As this realization hit me, I thought about part of a song that expresses the idea beautifully. In a song from 1984 called “Man of Steel,” singer/songwriter Pat Terry has an emotionally powerful metaphor for this. In part, he’s lamenting that he has to be a “man of steel” in order to survive in “a world gone mad.” But the rest of this verse gets more complicated:
It’s a typical day for the man of steel
A little happy and a little bit sad
Seems like a reasonable way to feel
For a man in a world gone mad
There’s a baby that’s bouncing on his daddy’s knee
Grinning like the world’s his own
There’s a Cadillac climbing a cold, dark hill
To a grave with a fresh-placed stone
And the man of steel has a gleam in his eye for the innocent one
And the man of steel has a lump in his throat for a loved one gone
And the man of steel has hope in his heart for anyone
Who can see what’s true between the two and carry on
In Pat Terry’s carefully constructed narrative, it’s easy to miss the point. He first talks about the baby “that’s bouncing on his daddy’s knee,” but then he abruptly switches to noticing a hearse climbing a cold, dark hill to a grave to bury someone who’s died. Why the sudden shift from a joyful image to one of death?

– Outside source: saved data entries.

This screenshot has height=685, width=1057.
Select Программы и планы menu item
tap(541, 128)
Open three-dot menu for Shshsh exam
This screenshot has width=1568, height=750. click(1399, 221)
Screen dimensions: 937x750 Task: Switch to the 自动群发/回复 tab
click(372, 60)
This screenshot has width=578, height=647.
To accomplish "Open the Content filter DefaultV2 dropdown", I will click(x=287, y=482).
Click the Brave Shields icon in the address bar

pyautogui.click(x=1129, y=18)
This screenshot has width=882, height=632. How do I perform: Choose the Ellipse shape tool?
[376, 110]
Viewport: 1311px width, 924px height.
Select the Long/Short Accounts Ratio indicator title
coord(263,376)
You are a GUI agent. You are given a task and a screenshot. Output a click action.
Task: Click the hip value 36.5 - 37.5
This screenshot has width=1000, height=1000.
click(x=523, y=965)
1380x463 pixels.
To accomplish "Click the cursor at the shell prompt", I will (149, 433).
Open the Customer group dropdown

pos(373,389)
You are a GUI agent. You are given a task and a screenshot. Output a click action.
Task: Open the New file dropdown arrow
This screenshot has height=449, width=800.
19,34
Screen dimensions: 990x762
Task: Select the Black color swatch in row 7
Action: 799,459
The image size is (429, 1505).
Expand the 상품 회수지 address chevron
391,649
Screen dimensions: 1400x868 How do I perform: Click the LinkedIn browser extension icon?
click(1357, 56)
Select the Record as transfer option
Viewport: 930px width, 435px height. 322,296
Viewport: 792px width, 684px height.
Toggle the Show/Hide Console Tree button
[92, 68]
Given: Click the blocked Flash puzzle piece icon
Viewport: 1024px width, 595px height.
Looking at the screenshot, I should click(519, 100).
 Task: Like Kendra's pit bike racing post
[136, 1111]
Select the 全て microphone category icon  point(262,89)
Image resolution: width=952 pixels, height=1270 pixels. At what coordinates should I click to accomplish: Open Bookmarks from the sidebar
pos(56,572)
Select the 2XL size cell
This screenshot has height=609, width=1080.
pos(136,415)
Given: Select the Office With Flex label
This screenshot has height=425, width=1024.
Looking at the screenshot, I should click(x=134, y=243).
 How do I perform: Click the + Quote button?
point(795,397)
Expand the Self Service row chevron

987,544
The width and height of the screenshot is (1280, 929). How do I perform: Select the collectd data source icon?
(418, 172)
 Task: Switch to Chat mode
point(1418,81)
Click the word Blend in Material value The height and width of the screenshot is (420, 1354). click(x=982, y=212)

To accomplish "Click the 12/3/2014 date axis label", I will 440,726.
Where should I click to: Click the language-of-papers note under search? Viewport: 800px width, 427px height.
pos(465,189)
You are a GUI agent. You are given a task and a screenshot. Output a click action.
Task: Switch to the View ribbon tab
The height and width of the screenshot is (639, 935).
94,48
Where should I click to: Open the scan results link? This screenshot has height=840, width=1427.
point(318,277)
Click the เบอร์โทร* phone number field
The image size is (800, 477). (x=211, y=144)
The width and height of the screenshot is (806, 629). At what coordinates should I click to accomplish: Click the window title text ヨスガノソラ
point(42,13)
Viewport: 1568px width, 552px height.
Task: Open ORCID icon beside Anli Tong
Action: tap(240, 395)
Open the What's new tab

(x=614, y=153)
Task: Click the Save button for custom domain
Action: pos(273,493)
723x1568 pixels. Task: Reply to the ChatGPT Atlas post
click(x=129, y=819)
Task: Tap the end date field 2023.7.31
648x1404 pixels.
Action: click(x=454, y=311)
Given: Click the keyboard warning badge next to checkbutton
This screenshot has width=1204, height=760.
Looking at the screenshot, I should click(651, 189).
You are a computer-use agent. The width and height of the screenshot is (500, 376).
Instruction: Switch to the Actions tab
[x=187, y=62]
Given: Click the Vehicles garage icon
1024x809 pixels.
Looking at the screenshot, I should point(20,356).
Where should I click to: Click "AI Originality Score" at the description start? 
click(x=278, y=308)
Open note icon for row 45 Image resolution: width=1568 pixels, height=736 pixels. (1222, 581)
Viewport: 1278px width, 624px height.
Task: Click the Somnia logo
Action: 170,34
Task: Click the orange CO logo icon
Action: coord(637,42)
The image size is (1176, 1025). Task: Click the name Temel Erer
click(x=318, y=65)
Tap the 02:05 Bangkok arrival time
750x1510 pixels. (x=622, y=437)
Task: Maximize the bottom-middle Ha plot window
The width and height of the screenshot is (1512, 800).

Terry tells us that he has a gleam in his eye for the child and a lump in his throat for the dead person — and here’s where it all comes together — but hope in his heart for anyone in this world who can see the truth between these extremes — and and who can choose to carry on with this thing we call life.
That’s what I’m doing when I interact joyfully with these children. That’s what I’m doing when I somberly read death notices of people I don’t know and I wonder about their lives.
I’m reminding myself that everything I have is in the gap between those two. I’m reminding myself that I’m obsessed with finding the truth about what this life is. I’m reminding myself that life is perfect and joyful and full of hope at the beginning — full of absolute innocence — but I’m also reminding myself that it always ends.
I am terrified to live in a world where people act as though they have forever to start living. I’m shattered to live in a world where so many people seem oblivious to the joy and innocence of childhood. I feel like shaking people and saying, “Don’t you know that if you don’t change what you’re doing, you’re going to wake up one day and find you’ve wasted your life — and you’ve never even been happy?!”
Most of all, of course, I’m fearful of that for myself.
I’m fearful of not finding those things which will give life the most meaning for me. I’m fearful of not having a safe space within which to live out the love and connection which I know gives life meaning. I’m fearful of almost touching the things I need and then failing to win them.
Every child I meet is a promise of what life can be for me.
Every death I notice is a reminder that the clock is ticking for me.
In a world gone mad, I see the promise of life and the certainty of death. I see where I’m going in the end — many years from now — but I also see what life can be like in the meantime.
I see these extremes and I embrace them. I don’t know how to find the things I’m still desperately searching for, but I do know that I dimly see the truth of what’s between birth and death — and I consciously choose to carry on — with the innocent faith that love will win over death.